At least eight people, kids included, had been taken to a hospital following the derailment of the Spillway East lift double-chair lift at Maine’s Sugarloaf Resort during the course of a busy vacation week at the resort 120 miles north of Portland.

About five chairs fell 25 to 30 feet onto a ski trail below, officials said.  The resort said the lift, which went into service in 1975 and not long ago handed an inspection, was set for upgrades or repairs but declined to specify when. At the time of the derailment, there were an estimated 220 people on the lift, according to officials with Sugarloaf. Sugarloaf has yet to determine the cause of the incident.

“All injured guests have been treated and are being transported to area hospitals. At this point none of the injuries are believed to be life threatening,”

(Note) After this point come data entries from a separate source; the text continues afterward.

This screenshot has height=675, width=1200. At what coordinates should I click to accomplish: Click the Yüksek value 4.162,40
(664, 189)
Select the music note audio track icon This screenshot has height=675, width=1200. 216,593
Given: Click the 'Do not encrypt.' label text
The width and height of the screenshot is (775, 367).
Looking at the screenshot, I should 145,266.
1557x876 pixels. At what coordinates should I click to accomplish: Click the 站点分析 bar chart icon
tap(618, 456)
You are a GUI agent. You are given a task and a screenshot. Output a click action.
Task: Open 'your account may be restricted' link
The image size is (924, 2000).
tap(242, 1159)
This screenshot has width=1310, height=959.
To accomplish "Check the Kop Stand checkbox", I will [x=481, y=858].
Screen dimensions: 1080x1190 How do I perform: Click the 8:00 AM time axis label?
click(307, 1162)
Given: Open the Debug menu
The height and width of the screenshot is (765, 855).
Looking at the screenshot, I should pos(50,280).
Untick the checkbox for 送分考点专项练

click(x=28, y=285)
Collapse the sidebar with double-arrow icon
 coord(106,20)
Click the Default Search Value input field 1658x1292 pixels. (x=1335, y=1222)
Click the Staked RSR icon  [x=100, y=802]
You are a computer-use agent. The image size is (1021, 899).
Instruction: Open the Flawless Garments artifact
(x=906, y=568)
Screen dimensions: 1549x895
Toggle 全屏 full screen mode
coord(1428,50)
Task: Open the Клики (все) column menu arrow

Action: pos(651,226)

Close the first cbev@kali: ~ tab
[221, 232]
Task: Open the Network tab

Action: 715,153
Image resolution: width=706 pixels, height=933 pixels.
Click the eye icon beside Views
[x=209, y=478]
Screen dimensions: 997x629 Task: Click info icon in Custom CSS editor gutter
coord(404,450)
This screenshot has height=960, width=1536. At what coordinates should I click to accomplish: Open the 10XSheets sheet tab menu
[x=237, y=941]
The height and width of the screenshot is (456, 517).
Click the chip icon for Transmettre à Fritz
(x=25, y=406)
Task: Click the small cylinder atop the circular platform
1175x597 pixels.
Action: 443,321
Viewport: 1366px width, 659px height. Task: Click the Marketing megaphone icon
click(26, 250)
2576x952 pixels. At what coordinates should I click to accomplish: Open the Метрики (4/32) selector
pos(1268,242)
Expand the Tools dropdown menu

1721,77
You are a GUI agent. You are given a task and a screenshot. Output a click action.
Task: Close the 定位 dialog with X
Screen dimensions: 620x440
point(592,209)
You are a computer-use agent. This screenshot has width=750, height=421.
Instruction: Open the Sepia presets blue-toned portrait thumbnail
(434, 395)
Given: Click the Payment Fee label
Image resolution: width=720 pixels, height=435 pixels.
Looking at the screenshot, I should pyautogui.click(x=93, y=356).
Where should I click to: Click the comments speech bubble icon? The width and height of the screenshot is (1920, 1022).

Jack Michaud was on Spillway West with his wife, while his mother was on Spillway East. He remembered feeling a jerk on the cable, but didn’t know what had happened until his chair came upon the scene. He said the cable and chairs were on the ground, and his mother was thrown from her chair when it hit the ground. He made his way down the mountain to his mother and said she was shaken up, but not seriously injured.

She said nothing about significant wind, and he doesn’t remember any strong gusts, either. He does remember, however, seeing a mechanic on his previous run.  The mechanic was checking out the tower where the chairs fell. His mother told him that the mechanic had climbed the tower and was banging on it when the chairs fell.

Sugarloaf staff say the chairlift receives weekly, monthly and yearly maintenance and testing; and it is inspected each year by the State of Maine Board of Elevator and Tramway Safety. The Spillway East chair was manufactured and installed by Borvig in 1975 and modified in 1983. The lift, which moves at 500 feet per minute, is 4,013 feet long, according to the Sugarloaf press statement. An inspector from the State of Maine Board of Elevator and Tramway Safety is at the mountain to investigate the crash.

“We’re deeply concerned about those who were injured,” said Sugarloaf spokesman Ethan Austin, “and we’re committed to understanding the cause of this incident. We want our guests to have fun, but our first priority is their safety.”

All of the mountain’s lifts were closed down for a few hours Tuesday while staff worked to evacuate Spillway East. The resort says guests should expect normal operations for the rest of the week, but Spillway East will not reopen.

Jack Michaud says even if it does reopen, he won’t be riding on it again. “I won’t ride that chair ever again,” he said.